• [WORK TO BE COMPLETED]: Reproduce the items below verbatim, starting at the line that contains "Describe the element at coordinates (179, 505)" and ending at the line that contains "envelope-icon is located".

• [DATA FOR THE TASK]:

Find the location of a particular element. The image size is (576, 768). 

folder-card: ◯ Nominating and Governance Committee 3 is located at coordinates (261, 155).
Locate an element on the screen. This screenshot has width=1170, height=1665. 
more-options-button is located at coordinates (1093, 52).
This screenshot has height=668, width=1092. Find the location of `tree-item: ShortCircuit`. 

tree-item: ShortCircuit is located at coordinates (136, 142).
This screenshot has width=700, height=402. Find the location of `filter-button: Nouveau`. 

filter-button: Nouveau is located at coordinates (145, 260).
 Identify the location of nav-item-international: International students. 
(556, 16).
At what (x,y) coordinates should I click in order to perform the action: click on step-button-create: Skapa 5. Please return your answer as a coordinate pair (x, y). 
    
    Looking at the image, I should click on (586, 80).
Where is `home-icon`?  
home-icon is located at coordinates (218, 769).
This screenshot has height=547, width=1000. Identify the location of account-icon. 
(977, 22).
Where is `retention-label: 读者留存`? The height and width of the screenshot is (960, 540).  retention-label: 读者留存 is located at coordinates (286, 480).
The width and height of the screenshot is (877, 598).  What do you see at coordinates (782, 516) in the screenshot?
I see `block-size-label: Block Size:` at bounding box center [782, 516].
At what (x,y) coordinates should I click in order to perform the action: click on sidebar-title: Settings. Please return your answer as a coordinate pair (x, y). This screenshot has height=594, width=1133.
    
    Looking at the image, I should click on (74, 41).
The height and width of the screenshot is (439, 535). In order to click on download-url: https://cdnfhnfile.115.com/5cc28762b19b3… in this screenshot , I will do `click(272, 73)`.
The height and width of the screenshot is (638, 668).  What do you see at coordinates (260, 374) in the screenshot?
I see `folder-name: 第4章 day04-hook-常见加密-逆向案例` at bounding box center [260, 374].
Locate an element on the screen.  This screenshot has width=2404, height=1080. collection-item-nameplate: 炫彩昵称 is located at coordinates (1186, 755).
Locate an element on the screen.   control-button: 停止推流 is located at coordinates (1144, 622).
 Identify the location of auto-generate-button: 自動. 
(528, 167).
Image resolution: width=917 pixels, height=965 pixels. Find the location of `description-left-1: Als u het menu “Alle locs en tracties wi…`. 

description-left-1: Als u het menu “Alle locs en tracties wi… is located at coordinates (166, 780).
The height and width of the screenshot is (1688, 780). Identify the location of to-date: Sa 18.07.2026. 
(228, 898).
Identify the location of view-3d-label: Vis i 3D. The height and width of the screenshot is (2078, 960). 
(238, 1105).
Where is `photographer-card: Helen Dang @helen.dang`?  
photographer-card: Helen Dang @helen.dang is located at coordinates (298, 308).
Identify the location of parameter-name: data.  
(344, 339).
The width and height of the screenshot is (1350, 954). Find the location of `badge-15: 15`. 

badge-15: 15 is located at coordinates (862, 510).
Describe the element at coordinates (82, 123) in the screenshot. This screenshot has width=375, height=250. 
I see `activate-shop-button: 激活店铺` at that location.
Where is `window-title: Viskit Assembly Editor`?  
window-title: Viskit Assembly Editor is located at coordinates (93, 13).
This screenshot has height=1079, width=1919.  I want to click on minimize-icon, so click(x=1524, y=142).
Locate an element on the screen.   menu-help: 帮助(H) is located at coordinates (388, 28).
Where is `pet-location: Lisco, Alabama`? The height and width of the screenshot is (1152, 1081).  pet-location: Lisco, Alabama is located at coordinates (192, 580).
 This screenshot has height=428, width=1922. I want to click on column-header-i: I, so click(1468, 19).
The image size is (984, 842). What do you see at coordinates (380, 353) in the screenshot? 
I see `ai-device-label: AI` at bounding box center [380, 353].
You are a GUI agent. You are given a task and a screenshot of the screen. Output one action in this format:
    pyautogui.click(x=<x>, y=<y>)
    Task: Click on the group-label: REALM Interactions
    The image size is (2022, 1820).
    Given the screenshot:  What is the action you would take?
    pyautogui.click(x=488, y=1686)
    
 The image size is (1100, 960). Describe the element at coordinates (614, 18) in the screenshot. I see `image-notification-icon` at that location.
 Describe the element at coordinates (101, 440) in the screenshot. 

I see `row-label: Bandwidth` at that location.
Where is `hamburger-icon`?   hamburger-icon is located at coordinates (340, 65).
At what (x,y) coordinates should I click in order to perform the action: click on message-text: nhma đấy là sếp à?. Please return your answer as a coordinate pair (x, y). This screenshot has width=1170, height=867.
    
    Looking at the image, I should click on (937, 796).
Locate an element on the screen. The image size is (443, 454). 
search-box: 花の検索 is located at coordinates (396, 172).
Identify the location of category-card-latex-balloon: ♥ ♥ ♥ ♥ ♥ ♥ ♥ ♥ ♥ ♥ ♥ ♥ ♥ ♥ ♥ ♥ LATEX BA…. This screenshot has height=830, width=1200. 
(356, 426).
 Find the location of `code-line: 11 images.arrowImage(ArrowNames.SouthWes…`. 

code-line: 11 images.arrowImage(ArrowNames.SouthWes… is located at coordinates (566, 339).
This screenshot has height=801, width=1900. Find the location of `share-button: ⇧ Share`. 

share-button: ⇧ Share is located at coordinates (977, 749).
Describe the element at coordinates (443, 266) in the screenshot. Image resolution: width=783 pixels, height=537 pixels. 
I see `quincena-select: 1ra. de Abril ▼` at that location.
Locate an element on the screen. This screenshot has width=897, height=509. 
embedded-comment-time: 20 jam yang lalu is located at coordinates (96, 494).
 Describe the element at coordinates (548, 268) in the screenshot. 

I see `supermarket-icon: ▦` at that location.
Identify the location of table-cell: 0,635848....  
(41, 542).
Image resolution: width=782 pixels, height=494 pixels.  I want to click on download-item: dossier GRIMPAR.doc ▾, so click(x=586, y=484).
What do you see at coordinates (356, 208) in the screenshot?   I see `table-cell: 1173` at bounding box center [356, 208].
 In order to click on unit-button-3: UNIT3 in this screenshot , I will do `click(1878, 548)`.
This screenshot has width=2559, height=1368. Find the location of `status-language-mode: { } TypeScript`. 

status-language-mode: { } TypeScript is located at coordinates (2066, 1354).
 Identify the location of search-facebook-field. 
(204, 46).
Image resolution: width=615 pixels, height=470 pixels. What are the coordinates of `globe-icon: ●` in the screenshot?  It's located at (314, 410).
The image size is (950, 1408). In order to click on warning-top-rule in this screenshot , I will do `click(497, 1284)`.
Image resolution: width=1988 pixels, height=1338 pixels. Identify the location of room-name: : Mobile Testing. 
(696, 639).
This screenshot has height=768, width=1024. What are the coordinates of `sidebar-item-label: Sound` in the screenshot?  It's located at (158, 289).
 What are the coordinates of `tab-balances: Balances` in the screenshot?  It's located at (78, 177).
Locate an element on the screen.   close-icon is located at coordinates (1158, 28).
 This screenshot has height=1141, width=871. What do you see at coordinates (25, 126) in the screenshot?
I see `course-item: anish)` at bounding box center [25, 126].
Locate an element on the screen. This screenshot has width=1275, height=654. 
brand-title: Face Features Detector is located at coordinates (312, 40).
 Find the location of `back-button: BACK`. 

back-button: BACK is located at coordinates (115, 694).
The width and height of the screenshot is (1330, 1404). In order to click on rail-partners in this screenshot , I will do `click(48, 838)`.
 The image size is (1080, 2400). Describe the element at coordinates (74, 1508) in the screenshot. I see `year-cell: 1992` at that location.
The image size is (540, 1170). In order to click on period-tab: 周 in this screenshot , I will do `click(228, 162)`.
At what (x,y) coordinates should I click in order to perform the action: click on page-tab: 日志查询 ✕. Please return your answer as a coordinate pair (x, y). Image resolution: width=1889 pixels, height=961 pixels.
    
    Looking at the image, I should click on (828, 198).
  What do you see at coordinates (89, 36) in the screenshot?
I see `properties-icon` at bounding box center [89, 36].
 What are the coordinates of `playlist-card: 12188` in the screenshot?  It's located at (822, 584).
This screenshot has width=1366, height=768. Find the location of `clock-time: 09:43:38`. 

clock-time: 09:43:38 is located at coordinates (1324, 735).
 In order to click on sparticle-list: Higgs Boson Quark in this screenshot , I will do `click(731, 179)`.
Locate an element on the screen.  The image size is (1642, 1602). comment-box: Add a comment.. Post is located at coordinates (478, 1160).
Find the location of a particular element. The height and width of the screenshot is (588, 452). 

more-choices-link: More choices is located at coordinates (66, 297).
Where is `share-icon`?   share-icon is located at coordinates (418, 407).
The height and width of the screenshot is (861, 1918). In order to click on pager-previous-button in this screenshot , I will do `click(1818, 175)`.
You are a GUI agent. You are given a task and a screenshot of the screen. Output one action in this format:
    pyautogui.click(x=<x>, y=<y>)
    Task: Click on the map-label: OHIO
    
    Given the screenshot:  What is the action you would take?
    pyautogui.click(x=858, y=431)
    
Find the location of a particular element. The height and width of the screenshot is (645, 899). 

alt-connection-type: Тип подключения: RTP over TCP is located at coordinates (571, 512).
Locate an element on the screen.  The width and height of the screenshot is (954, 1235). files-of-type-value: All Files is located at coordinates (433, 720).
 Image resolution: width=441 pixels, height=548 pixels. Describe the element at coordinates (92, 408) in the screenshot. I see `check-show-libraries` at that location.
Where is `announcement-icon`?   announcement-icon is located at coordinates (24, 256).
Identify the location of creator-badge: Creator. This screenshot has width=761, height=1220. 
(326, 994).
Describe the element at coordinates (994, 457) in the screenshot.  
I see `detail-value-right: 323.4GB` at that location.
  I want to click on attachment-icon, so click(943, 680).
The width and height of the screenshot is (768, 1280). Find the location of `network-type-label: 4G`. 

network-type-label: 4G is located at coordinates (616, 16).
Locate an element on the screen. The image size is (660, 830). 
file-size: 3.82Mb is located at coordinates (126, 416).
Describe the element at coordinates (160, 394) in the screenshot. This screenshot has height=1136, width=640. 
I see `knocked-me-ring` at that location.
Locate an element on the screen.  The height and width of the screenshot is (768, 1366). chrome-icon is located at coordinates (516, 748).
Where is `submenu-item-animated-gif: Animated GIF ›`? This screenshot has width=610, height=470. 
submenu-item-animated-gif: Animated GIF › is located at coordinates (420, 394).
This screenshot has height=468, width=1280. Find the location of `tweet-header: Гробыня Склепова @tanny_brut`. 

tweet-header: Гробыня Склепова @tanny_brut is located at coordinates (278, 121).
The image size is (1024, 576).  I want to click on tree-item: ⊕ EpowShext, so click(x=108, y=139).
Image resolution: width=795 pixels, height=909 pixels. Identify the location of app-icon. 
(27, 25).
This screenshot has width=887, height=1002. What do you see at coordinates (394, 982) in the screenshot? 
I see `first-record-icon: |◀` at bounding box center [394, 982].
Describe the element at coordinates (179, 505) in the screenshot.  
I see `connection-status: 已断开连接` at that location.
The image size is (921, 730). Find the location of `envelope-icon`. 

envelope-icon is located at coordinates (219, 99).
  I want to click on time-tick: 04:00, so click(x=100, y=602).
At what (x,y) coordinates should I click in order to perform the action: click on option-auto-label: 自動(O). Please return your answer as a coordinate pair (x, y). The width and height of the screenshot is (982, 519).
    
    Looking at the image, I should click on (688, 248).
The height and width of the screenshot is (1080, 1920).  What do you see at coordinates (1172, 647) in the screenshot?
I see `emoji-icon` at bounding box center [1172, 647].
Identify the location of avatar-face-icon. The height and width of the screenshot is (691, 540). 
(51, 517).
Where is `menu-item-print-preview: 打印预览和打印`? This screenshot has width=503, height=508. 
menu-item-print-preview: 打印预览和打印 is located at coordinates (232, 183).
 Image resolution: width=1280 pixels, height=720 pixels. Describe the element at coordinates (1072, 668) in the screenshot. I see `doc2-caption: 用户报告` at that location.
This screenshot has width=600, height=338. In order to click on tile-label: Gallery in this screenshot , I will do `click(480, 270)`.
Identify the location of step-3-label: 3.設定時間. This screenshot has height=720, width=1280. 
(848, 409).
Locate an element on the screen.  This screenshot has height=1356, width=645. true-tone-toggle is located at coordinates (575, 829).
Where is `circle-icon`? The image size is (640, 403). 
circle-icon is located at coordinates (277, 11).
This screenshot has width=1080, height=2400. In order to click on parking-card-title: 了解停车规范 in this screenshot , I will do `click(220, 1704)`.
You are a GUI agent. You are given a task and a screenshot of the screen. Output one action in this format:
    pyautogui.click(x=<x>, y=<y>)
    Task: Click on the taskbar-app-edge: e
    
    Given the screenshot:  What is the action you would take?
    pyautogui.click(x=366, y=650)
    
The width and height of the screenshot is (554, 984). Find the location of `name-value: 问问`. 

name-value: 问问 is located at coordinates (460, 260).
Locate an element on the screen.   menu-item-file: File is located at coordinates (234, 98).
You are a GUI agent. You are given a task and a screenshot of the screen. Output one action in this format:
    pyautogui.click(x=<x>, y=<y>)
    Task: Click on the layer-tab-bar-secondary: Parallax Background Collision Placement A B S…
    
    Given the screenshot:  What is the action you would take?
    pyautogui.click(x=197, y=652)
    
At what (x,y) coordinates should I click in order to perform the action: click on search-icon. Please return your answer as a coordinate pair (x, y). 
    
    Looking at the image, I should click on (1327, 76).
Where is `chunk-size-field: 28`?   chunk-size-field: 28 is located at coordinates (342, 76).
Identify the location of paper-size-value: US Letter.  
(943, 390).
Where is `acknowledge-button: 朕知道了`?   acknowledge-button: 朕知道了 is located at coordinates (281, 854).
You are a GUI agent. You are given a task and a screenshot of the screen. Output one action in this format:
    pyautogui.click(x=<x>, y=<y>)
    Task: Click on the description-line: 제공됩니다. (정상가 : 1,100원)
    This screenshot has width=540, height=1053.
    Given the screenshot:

• [TASK RESULT]:
Describe the element at coordinates (179, 505) in the screenshot.  
I see `connection-status: 已断开连接` at that location.
The image size is (921, 730). Find the location of `envelope-icon`. 

envelope-icon is located at coordinates (219, 99).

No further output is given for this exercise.